The problem asks me to prove by induction that $W_n\ge F_{2n+2}$ $\forall n \ge 0$.
For the base case, I checked $W_2 = 3W_1 - W_0 = 3\times3 - 1 = 8 = F_6$, which works out.
I'm not sure about what the induction step should be in this case. I know that I have to get to $W_{n+1} \ge F_{2(n+1)+2}$.
I'm thinking maybe I set up $W_{n+1} = 3W_n - W_{n-1}$ and try to translate the right into Fibonacci numbers. I haven't been able to find any induction problems that deal with the relationship between two difference recursive equations like this.
Thanks!
We have $F_n = a \alpha^n + b \beta^n$, for some $a,b \in \mathbb R$, and $\alpha,\beta$ the roots of $X^2-X-1$. (Their precise value is not really important here, but see Binet's formula.)

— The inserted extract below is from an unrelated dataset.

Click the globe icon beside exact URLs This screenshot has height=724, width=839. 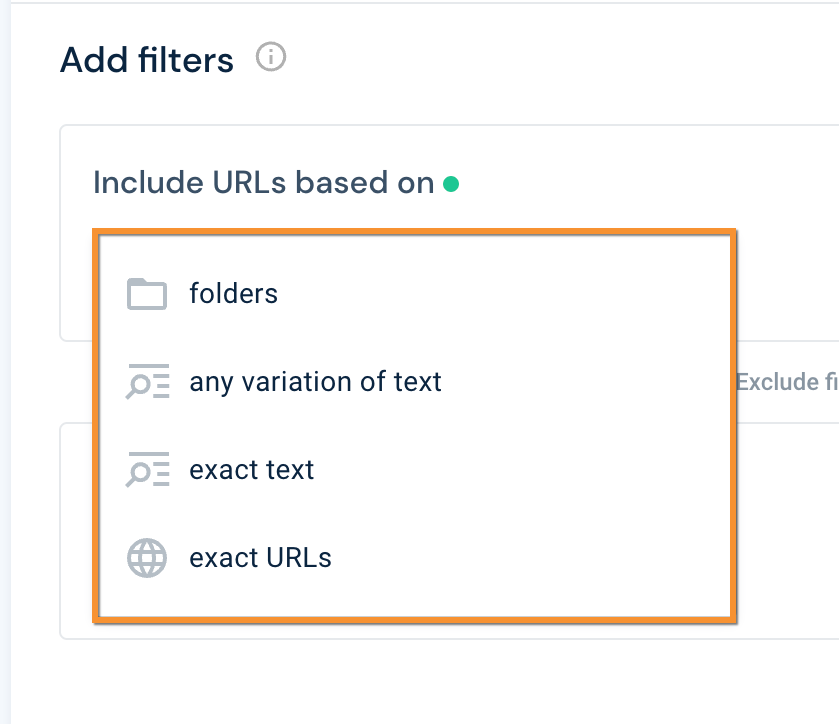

Then $F_{2n}=a (\alpha^2)^n + b (\beta^2)^n$. Now, $\alpha^2,\beta^2$ are the roots of $X^2-3X+1$ because $\alpha^2+\beta^2=(\alpha+\beta)^2-2\alpha\beta=1+2=3$ and $\alpha^2\beta^2=(\alpha\beta)^2=1$.
Therefore, $G_n=F_{2n}$ satisfies the recurrence $G_n = 3G_{n-1}- G_{n-2}$, the same recurrence as your $W_n$. Since $W_0=G_1$ and $W_1=G_2$, we have $W_n=G_{n+1}=F_{2n+2}$ for all $n$.